Very similar in style and storyline to previous title, very linear content, bad translations.
This past weekend we checked out One Piece Online 2: Pirate King, the free to player browser RPG from Joy Games, sequel to the previously released One Piece Online. The game revolves around the manga anime of the same name, One Piece, following the adventures of the loveable aspiring wannabe pirate king Luffy and his motley crew in a fantasy world where the tyrannical Marines rule the waves.
The format is very similar to a lot of team building MMOs with the typical features and mechanics that fans on this genre will already be familiar with and, as it is an Asian MMO, have no doubt come to expect. Not short on bells, whistles and flashing icons the UI grows ever more cluttered as you level up, unlocking new features and having new icons appear constantly, always an odd choice as far as we’re concerned given that after ten minutes of play you’ve unlocked a lot of the features anyway we don’t know why they’re not just all added from the beginning.
Levelling is XP based and primarily comes from completing the quest chain, a linear story that takes players from one location to the next as they slowly meet the extensive number of cast members from the show who will help, hinder or join them on their journey. The story-arc is a series of quests one after the other with no deviating, meaning there is zero replay value as far as we’re concerned, once players reach max level we’d be surprised if many would both to restart the game to try out one of the other four available classes. The classes are Sailor, Dark Mage, Sniper and Doctor, though as you might expect from these types of RPG there is very little difference between these characters insofar as how they play; they have different stats and their abilities have different effects, but essentially you put them in the appropriate position for your Crew and then surround them with other NPCs that you recruit.

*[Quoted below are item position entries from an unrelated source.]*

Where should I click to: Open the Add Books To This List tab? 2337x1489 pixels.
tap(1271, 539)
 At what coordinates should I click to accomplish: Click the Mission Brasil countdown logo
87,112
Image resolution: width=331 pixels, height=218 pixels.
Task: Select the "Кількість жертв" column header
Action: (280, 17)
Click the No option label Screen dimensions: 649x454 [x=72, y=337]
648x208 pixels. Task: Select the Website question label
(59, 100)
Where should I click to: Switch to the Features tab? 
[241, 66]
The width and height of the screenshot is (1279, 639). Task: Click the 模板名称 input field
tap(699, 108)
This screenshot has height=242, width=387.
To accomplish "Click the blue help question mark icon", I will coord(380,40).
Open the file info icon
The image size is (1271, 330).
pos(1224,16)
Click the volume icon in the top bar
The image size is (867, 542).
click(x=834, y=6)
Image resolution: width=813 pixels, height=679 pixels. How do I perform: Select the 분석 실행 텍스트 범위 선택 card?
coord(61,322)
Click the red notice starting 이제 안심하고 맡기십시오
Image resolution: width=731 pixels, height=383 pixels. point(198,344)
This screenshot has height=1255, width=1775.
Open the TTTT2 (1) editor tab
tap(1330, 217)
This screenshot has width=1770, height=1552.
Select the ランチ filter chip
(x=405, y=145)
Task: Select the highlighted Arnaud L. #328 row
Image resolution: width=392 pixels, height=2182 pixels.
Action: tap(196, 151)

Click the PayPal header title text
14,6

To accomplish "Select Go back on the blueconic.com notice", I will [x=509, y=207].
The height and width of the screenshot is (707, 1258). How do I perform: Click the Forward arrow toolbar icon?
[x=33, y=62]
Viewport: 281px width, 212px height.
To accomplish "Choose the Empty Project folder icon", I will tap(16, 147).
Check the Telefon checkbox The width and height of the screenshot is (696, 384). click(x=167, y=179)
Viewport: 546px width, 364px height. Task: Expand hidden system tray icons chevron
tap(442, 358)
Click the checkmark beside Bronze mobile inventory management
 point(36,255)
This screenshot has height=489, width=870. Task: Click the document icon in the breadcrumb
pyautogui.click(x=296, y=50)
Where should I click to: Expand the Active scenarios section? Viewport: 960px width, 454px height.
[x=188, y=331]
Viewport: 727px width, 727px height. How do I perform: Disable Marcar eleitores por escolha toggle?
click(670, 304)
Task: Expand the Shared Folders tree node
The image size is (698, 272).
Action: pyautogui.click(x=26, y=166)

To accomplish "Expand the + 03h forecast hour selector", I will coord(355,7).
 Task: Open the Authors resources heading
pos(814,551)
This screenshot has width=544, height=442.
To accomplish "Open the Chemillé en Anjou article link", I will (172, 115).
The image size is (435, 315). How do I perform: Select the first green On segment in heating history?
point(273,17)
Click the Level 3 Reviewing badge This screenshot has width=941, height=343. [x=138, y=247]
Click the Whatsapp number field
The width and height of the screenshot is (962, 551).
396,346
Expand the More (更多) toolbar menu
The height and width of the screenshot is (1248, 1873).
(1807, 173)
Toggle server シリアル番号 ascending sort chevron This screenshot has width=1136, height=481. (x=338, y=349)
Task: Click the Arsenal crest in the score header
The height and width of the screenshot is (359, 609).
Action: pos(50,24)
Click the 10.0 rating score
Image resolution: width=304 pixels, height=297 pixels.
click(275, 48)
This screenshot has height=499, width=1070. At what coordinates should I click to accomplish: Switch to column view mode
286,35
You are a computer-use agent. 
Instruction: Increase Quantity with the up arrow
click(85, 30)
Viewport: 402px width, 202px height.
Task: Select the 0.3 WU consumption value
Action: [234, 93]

Meeting NPCs is probably the driving factor behind the game, fans of the show are no doubt excited by the idea of adding Luffy to their crew (who as the main cast member actually joins your crew early on and is your first companion) and essentially that is no doubt the main appeal to the game. The storyline is fairly shallow and doesn’t so much seem to have its own narrative but instead just recycles elements of the shows plot, going into particular detail about introducing each NPC character that you meet and what they do in the world of One Piece to firmly establish that “yes, this is the same character you know and love because they just said some token piece of information that you’ll remember from the show”. It feels like a game designed for fans without really adding much of a new story for them, more so it’s obvious it was designed for an Asian market as the English translations are just terrible; from spelling mistakes to stilted dialogue it is so bad that it’s almost comical to read at times.
Even worse than the game seemingly just following suit of the TV show, it actually feels far too similar to the previous One Piece MMO including the fact that you start the gaming meeting “Red Haired” Shanks, a notable legendary swordsman, and then going straight on to meet Luffy and fight some Marines in your bid to find Gold E. Rogers lost One Piece treasure and become the next Pirate King. Many of the mechanics in the game are the same, combat remains relatively automated, however there is a lot more control in One Piece 2 where instead of defending you flag from the enemy it is an outright battle between your team and the enemy. Players have more control over who they target in battle, playing to their individual character and crews strengths, able to focus on an individual target or spread the damage around.
The graphics are decent enough, but we have to say we do prefer them in the original, the style in the new game being much softer and blurry and lacking the detail of the previous game. As ever players run around the world all looking exactly the same; there’s no physical cosmetic difference between one Doctor class and another, whilst players can get new gear their outfits always remain the same and the only difference is the character’s name.
As far as these types of team building RPGs go One Piece Online 2 is far from the worst of the bunch, but not quite the pick of the litter either, where it excels in some areas the overall production value generally lets itself down. The wooden storyline is disjointed for those unfamiliar with the show and feels like the facts and info are being delivered in a very ham fisted way, for players who are fans then it doesn’t really add anything new. Far from being a genre defining the game it is overall a linear experience to max level and the same content over and over trying to top the PVP leader-boards and an endless cycle of trying to increase your Battle Power. Whilst there are plenty of Crew to recruit and a variety of combinations and strategic choices, there is a lack of unique endgame content to keep user entertained as even the various features unlocked are still very similar to each other in gameplay.